# For Western Australia Immigrants / Expats



## MaddyOZ (Aug 16, 2011)

Hi All,

I am giving below all the possible website links related to WA immigration.

*Western Australia Migration Website :*

http://www.migration.wa.gov.au/Pages/LivingInWesternAustralia.aspx

*Complete Reference of all WA State Websites :
*
http://www.migration.wa.gov.au/References/AllLinks/Pages/AllLinksWithinSite.aspx

*A Guide for WA immigration - All info in one blog.
*
Welcome

*Tourism*

Welcome to Western Australia - Tourism Western Australia

Tourism Western Australia - Tourism Western Australia

homepage - Experience Perth

homepage - Australia's South West

Explore the official holiday and tourism website for Western Australias Coral Coast - Australia's Coral Coast

homepage - Australia's North West

homepage - Australia's Golden Outback


----------



## MaddyOZ (Aug 16, 2011)

Perth Suburbs - Nice link

Perth Australia Suburb Profiles Perth Australia

Click on the map and click on the required suburb in that region, it will show the details like given below. (Ex : Suburb - Bayswater)

Bayswater, WA 6053
Approx distance to Perth city centre: 6 km
Local Council: City of Bayswater
Statistics	Bayswater	Perth Metro
Median Price	$541,000	$470,000 
1 year growth	+5.9%	-6.0%
5 year growth	+11.2%	+12.8%


----------



## MaddyOZ (Aug 16, 2011)

Western Australia 
Take a moment to relax and explore ‘Western Australia – a real opportunity’ video.

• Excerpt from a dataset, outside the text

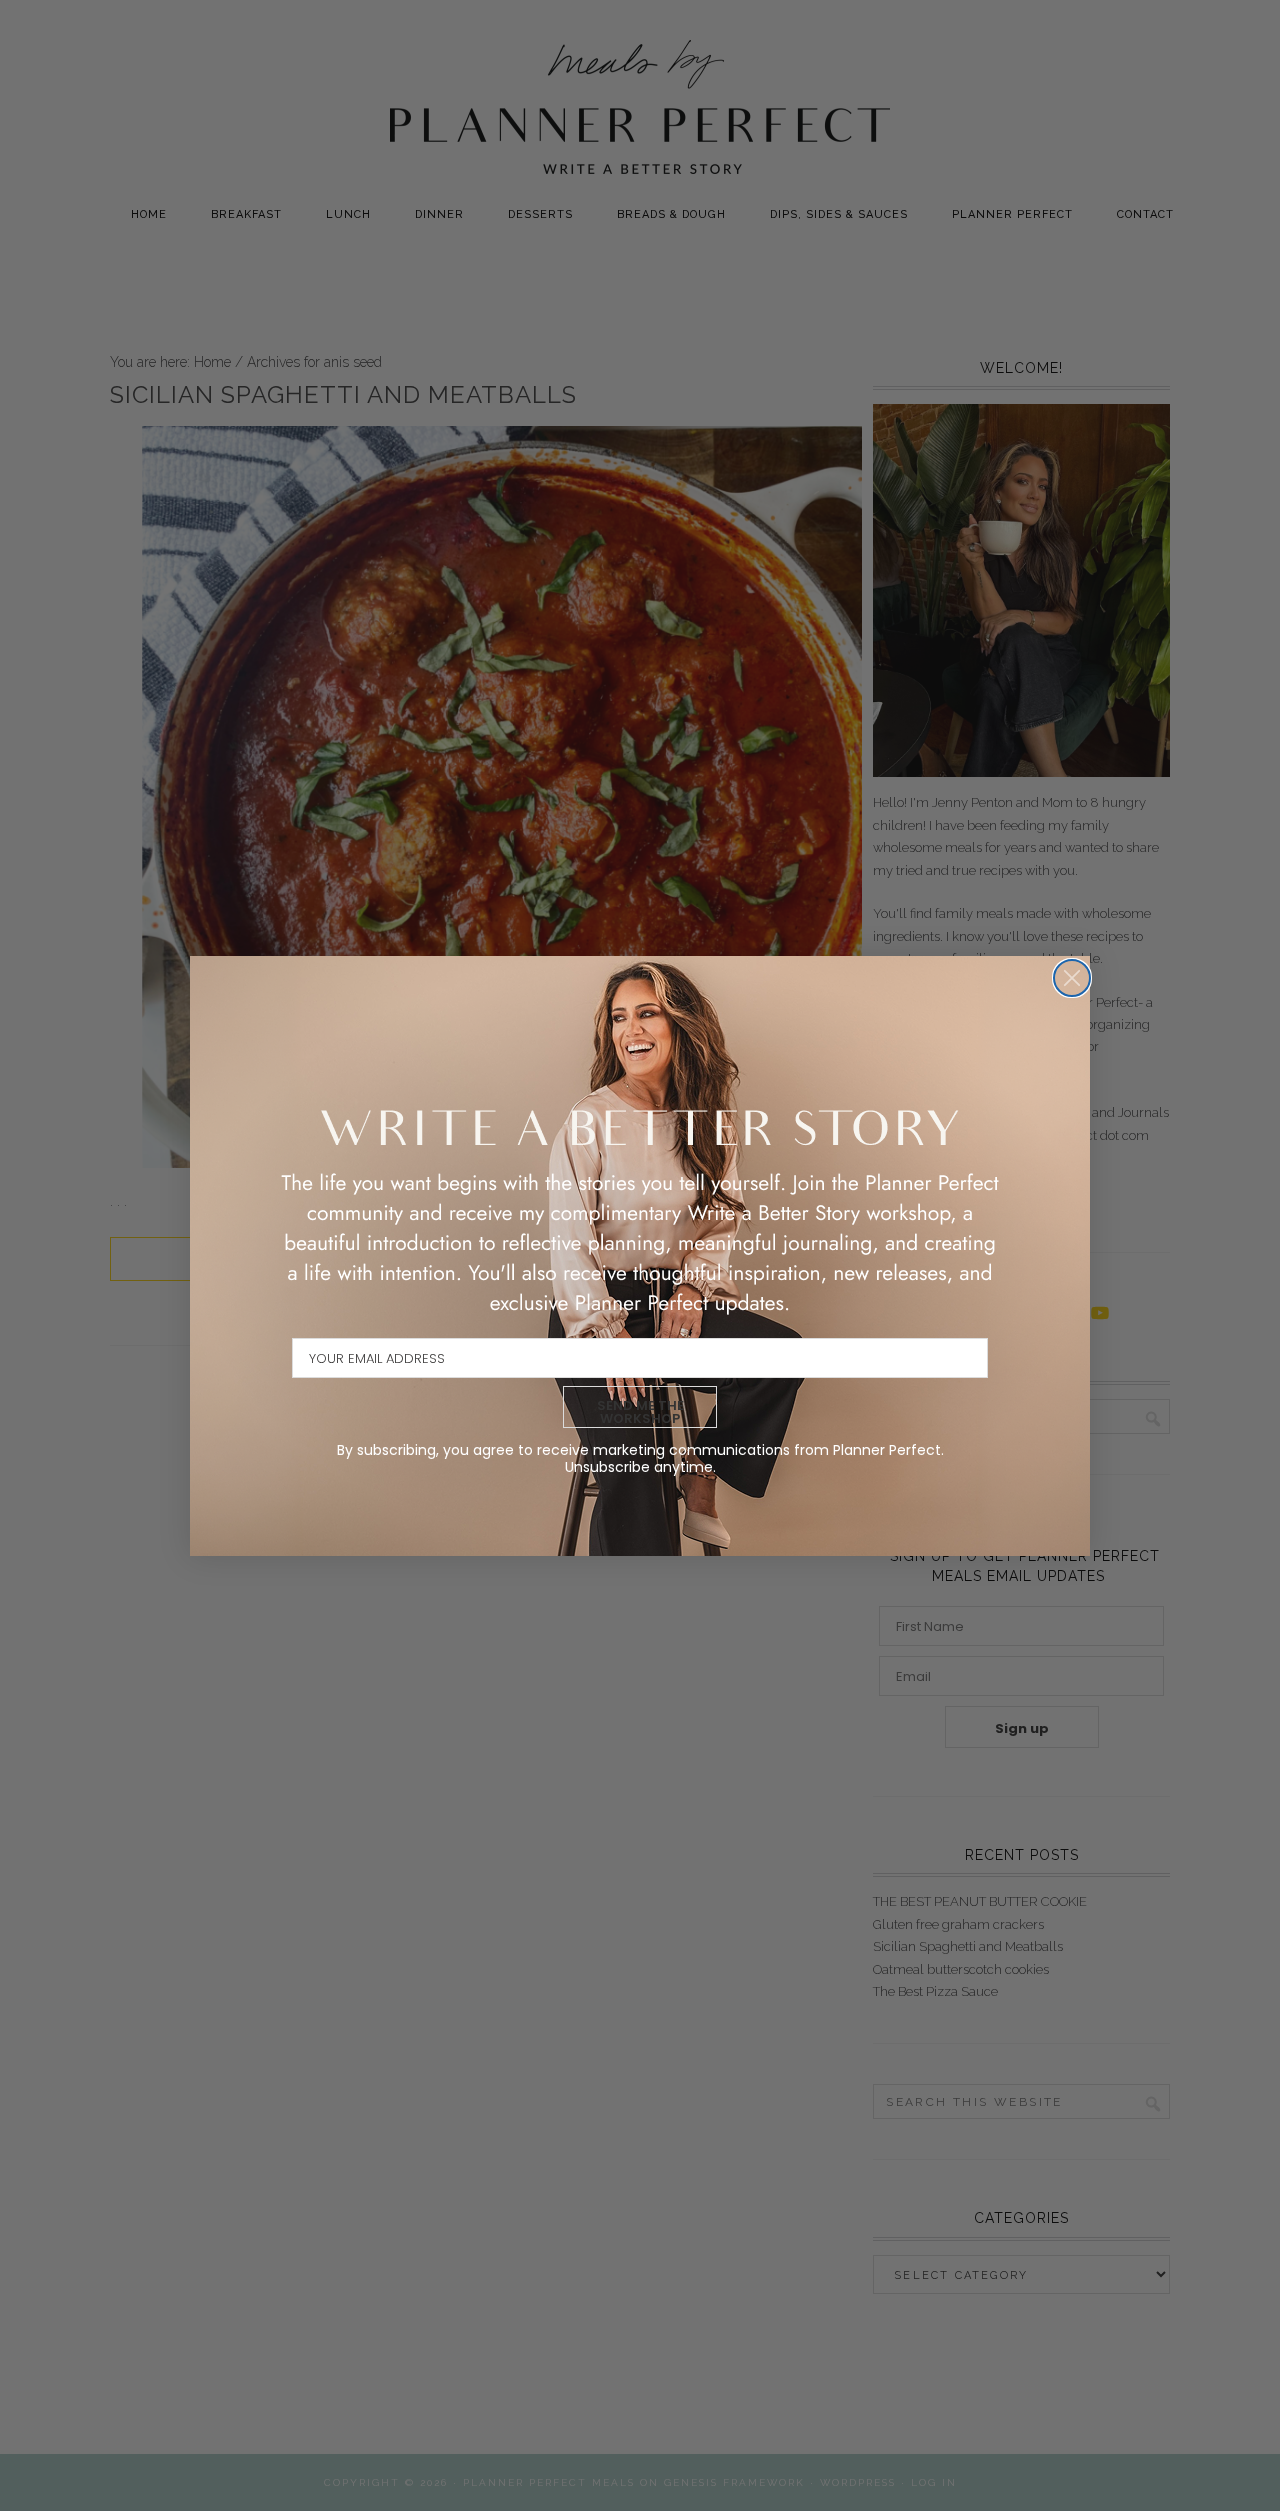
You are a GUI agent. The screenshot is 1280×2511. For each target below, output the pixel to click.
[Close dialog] (1072, 978)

http://www.migration.wa.gov.au/Site...n 640x360_stereo 44K_mainconcept h264_1Mb.mp4


----------



## lifeisgood (Mar 30, 2010)

MaddyOZ said:


> Perth Suburbs - Nice link
> 
> Perth Australia Suburb Profiles Perth Australia
> 
> ...


super post bro...
so where are you headed to ? WA i guess.. you have loads of info man..


----------



## varunsal (Aug 17, 2011)

lifeisgood said:


> super post bro...
> so where are you headed to ? WA i guess.. you have loads of info man..


I call Maddy as 'WA EXPERT' 

From'bush fires' to 'growth rates', he knows everything about WA.....and best part keeps on sharing :clap2:
Keep it up......


----------



## MaddyOZ (Aug 16, 2011)

@lifeisgood - Perth...Yes...

@Varun - Thanks...Sharing and helping is what this forum is all about...I am glad that people are getting many info's from my post as well...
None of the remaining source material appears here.